Leigh’s path into yoga was shaped by a background in dance and over a decade spent in the corporate world across the financial, real estate, and renewable energy sectors in London and Cape Town. Throughout these years, yoga became more than a physical practice – it was a steady anchor for the nervous system and a lens through which to meet the complexities of life with greater awareness. This lived experience continues to inform her teaching and her approach to holding space for others.
Drawing from a wide range of lineages – including Hatha, Vinyasa, Iyengar, Ashtanga, Yin, and Restorative yoga – Leigh’s teaching is both structured and intuitive, rooted in tradition yet responsive to the individual. She places strong emphasis on developing awareness through the body, cultivating a relationship with the breath, and learning to listen inwardly with honesty and sensitivity.

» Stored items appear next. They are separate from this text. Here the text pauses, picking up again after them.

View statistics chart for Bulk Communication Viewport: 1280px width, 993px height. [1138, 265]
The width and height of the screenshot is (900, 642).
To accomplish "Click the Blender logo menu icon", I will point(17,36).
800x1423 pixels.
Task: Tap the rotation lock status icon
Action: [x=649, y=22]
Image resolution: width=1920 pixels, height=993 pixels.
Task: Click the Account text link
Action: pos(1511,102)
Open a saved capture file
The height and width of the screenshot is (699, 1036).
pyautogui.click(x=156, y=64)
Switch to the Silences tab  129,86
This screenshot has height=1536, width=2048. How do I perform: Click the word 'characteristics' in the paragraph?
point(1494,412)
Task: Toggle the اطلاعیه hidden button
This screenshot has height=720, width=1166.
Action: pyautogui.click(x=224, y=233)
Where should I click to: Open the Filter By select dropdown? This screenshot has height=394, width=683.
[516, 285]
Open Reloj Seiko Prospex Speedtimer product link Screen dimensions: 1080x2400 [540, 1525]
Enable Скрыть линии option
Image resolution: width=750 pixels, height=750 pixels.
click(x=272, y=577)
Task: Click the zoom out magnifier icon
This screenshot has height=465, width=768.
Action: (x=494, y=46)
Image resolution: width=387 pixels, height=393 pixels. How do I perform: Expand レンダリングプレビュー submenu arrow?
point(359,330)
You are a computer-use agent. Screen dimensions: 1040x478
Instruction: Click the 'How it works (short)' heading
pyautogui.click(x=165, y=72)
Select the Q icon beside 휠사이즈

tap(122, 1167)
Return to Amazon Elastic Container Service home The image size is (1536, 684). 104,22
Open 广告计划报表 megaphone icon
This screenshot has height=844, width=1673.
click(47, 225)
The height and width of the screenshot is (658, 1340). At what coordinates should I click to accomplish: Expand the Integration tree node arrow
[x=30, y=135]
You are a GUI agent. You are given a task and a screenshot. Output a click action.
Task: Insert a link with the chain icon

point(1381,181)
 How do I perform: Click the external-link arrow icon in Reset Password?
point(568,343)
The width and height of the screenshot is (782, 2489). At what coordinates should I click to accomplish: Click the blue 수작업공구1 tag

At the heart of Leigh’s teaching is the belief that yoga is a practice of remembering – of coming home to oneself. In the context of teacher training, she is passionate about supporting students not only in learning how to teach, but in embodying the practice in a way that is authentic and sustainable. Her approach encourages inquiry over perfection, presence over performance, and depth over external form.
Leigh sees the role of a teacher as one of facilitator rather than authority – someone who creates a space in which others can explore, connect, and discover their own inner intelligence. Through the training, she invites students to develop both the practical skills and the self-awareness needed to share yoga in a way that is grounded, compassionate, and relevant to the world we live in.